Remove Duplicates from Sorted Array

Problem Description

Given a sorted array in ascending order, modify it in-place so that the first k elements are unique and ordered, then return k.

Approach

Solution 1

Use a single loop to scan the array while tracking a duplicates counter (initialized to 0). When the current element equals the previous one, it’s a duplicate — increment the counter. Shift each element left by the number of duplicates seen so far. The final length is nums.length - duplicates.

public int removeDuplicates(int[] nums) {
    int duplicates = 0;
    for (int i = 1; i < nums.length; i++) {
        if (nums[i] == nums[i - 1]) {
            duplicates++;
        }
        nums[i - duplicates] = nums[i];
    }
    return nums.length - duplicates;
}

Solution 2

A cleaner alternative using an explicit fast/slow pointer pattern. The slow pointer advances only when a new unique element is found.

public int removeDuplicates(int[] nums) {
    int slow = 1;
    for (int fast = 1; fast < nums.length; fast++) {
        if (nums[fast] != nums[fast - 1]) {
            nums[slow] = nums[fast];
            slow++;
        }
    }
    return slow;
}

Summary

Both solutions have O(n) time complexity and O(1) space complexity.

The core idea is the same: use a pointer to track the next valid write position. The difference is that Solution 1 uses the duplicate count as an offset, while Solution 2 uses explicit fast/slow pointers. In an interview setting, Solution 2 is more readable and is the recommended choice.

Best Time to Buy and Sell Stock

Problem Description

Given an array where each element represents a stock price, find the maximum profit you can achieve from a single buy-sell transaction.

Approach

Maximizing profit means finding the minimum price seen so far and tracking the largest difference between the current price and that minimum.

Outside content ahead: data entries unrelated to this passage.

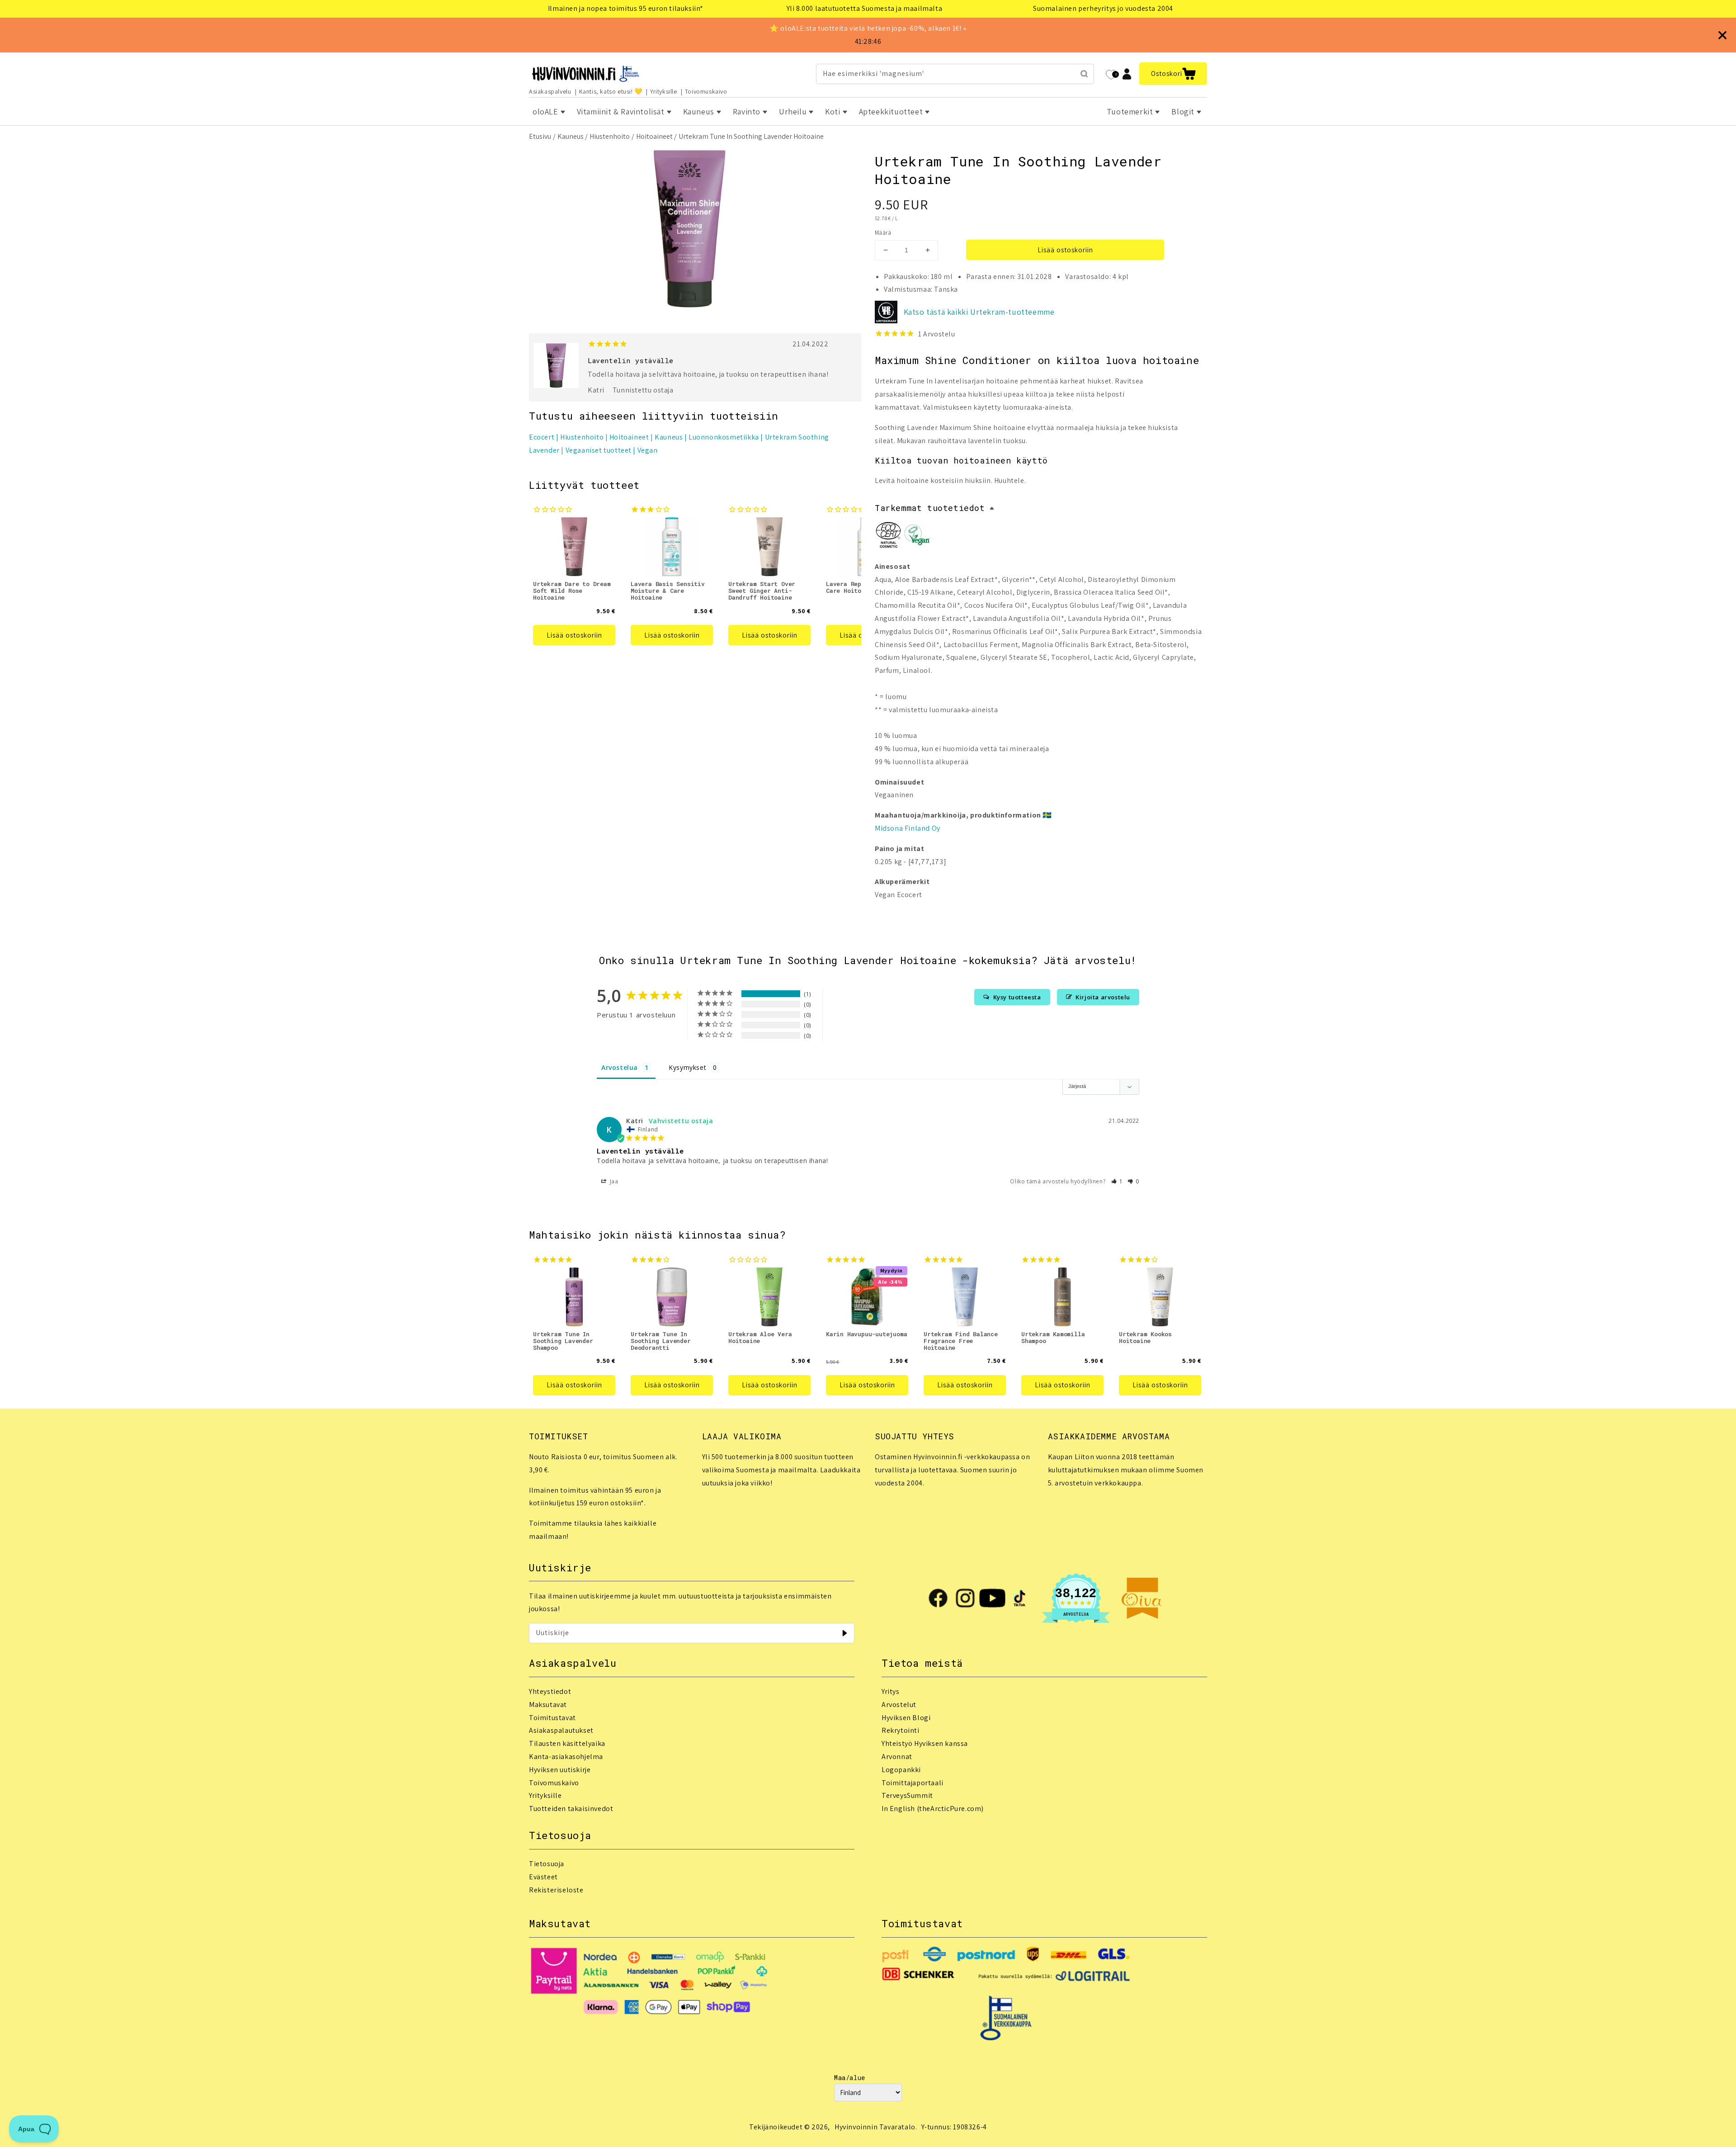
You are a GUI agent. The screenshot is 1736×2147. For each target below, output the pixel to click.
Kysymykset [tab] (687, 1067)
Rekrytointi (901, 1730)
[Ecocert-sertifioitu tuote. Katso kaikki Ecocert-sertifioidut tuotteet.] (888, 537)
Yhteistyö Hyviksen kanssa (925, 1743)
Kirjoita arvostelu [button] (1103, 997)
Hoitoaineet (654, 136)
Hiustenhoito (610, 136)
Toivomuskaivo (706, 91)
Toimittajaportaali (912, 1783)
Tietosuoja (546, 1863)
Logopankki (901, 1769)
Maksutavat (548, 1704)
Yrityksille (663, 91)
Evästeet (543, 1877)
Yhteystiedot (550, 1691)
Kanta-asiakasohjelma (566, 1756)
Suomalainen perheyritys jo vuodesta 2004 (1103, 8)
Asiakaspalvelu (550, 91)
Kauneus (570, 136)
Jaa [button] (613, 1181)
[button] (1173, 73)
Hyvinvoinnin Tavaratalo (875, 2127)
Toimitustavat (552, 1717)
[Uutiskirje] (844, 1633)
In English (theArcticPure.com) (933, 1808)
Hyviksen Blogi (906, 1717)
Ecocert (541, 437)
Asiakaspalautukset (561, 1730)
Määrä (883, 232)
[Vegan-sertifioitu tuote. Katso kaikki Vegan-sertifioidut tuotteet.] (917, 537)
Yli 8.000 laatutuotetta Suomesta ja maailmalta (865, 8)
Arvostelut (899, 1704)
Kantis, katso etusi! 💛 (610, 91)
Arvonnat (897, 1756)
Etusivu (540, 136)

public int maxProfit(int[] prices) {
    int minPrice = Integer.MAX_VALUE;
    int maxProfit = 0;
    for (int price : prices) {
        minPrice = Math.min(minPrice, price);
        int profit = price - minPrice;
        maxProfit = Math.max(maxProfit, profit);
    }
    return maxProfit;
}

Summary

Time complexity: O(n). Space complexity: O(1).

The key insight: there’s no need to enumerate all buy-sell combinations. Just scan the array once, maintaining the current minimum price, and you’ll find the maximum profit in O(n).